Chairman of Professional Game Match Officials Limited
- In office 2013–2016
- Preceded by: Peter Heard

Chairman of West Bromwich Albion F.C.
- In office 15 September 2016 – 13 February 2018
- Preceded by: Jeremy Peace
- Succeeded by: Li Piyue

Personal details
- Born: 1939/1940 Totton, England
- Alma mater: University of London

= John Williams (football executive) =

John Williams (born 1939 or 1940) is an English football chairman. Who was most recently Chairman of West Bromwich Albion F.C.

Williams previously served as chairman and chief executive of Blackburn Rovers F.C., having been appointed to the board in 1997 and then promoted to chairman/chief executive in 1998 by the club's then owner Jack Walker.

With Williams at the helm Rovers enjoyed notable success; winning promotion back to the Premier League in the 2000/01 season. Followed by 10 consecutive seasons in the Premier League (many of which resulted in top 10 finishes), qualification to the UEFA Cup 3 times in 5 years. There was relative success in the cup competitions also, with League Cup victory in 2001/02 and 2 FA Cup semi finals in 2004/05 and 2006/07.

Williams resigned his position as chairman in February 2011, after becoming dissatisfied with the club's new owners Venky's London Ltd., especially after they made the decision to sack manager Sam Allardyce in November 2010. Allardyce had only just concluded a successful season at Rovers, with the club having reached the semi-finals of the League Cup and had ended the 2009/10 season in the top 10 of the division. Shortly after Williams's departure, Blackburn Rovers were relegated to the Championship, in May 2012, where they remain. Following his resignation of his post at Blackburn Rovers, Williams became Chairman of Professional Game Match Officials Limited, and served in this position for 3 years before becoming Chairman of West Bromwich Albion F.C. in 2016.

==West Bromwich Albion==
Following the announcement of the planned takeover of West Bromwich Albion F.C. by Chinese investors in July 2016, Williams effectively began his term in office, assuming the respective powers of chairman and replacing outgoing Owner and Chairman Jeremy Peace. Upon completion of his takeover on 15 September 2016, incoming owner Guochuan Lai officially appointed Williams chairman of the club. After a string of poor results in the 2017/18 season, Williams was responsible for the sacking of Head Coach Tony Pulis. Williams was later also responsible for the appointment of Alan Pardew as the new head coach of the club.

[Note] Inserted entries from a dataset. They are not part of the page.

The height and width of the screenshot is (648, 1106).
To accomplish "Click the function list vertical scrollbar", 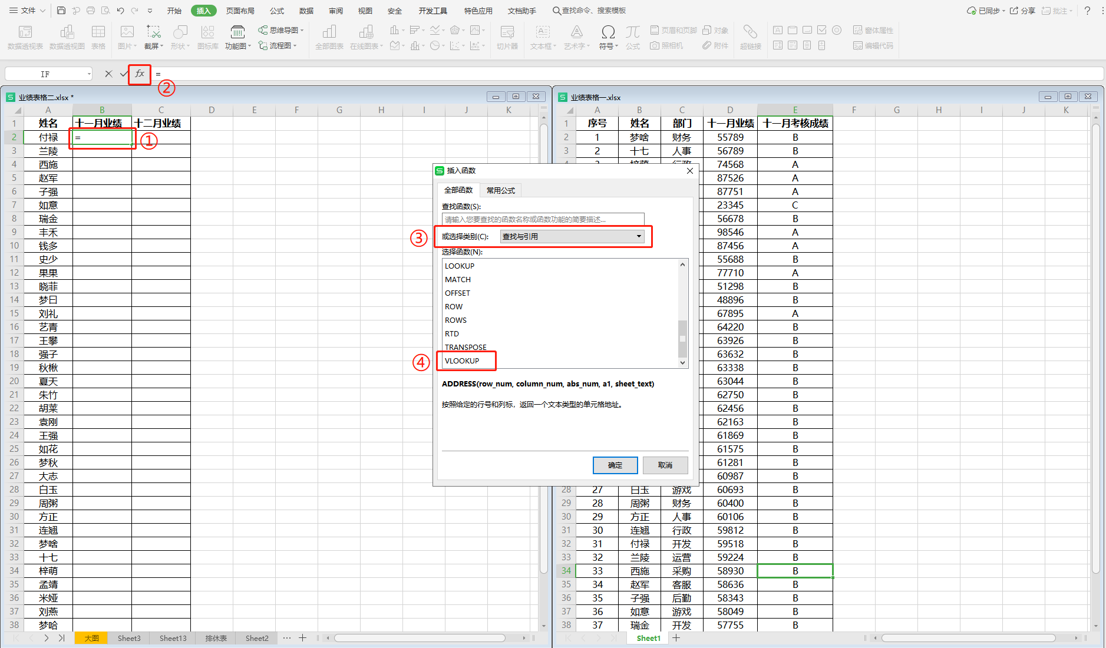I will [682, 339].
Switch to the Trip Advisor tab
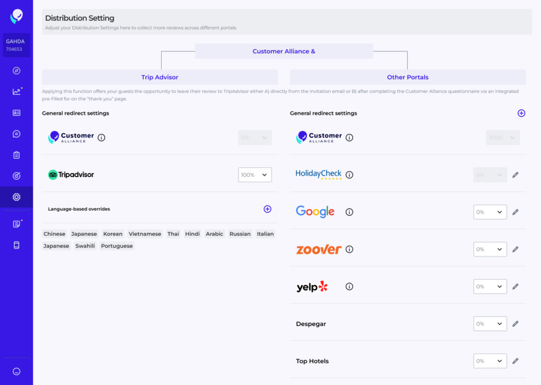 coord(160,77)
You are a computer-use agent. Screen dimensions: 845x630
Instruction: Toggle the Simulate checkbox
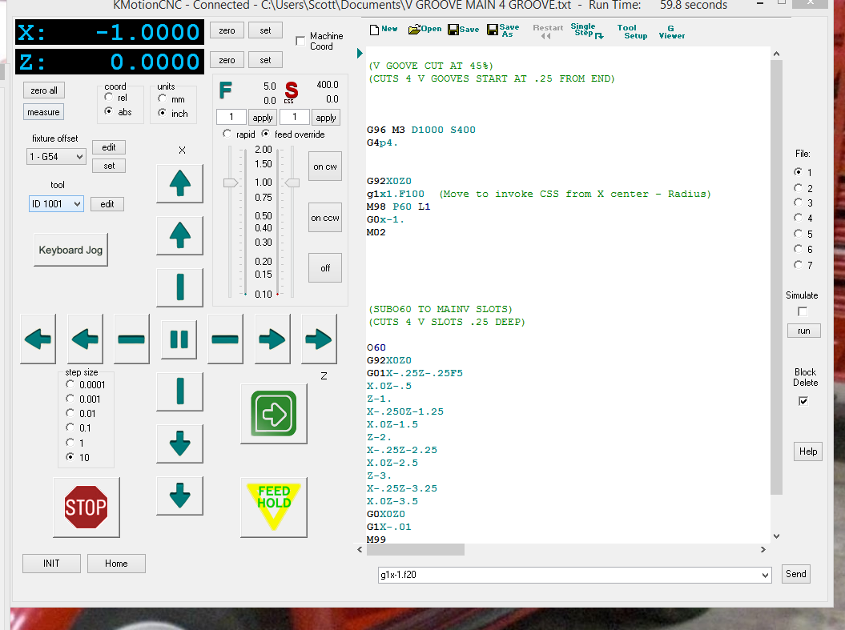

Following a disastrous run of results under Head Coach Alan Pardew, Williams was sacked by owner Guochuan Lai along with CEO Martin Goodman and later technical director Nick Hammond were all sacked for their part in the decision to appoint Pardew and the decisions towards transfers in the time leading up to the 2017/18 season. Goodman was replaced by returning CEO Mark Jenkins and Williams was replaced as chairman by Li Piyue, an associate of Guochuan Lai.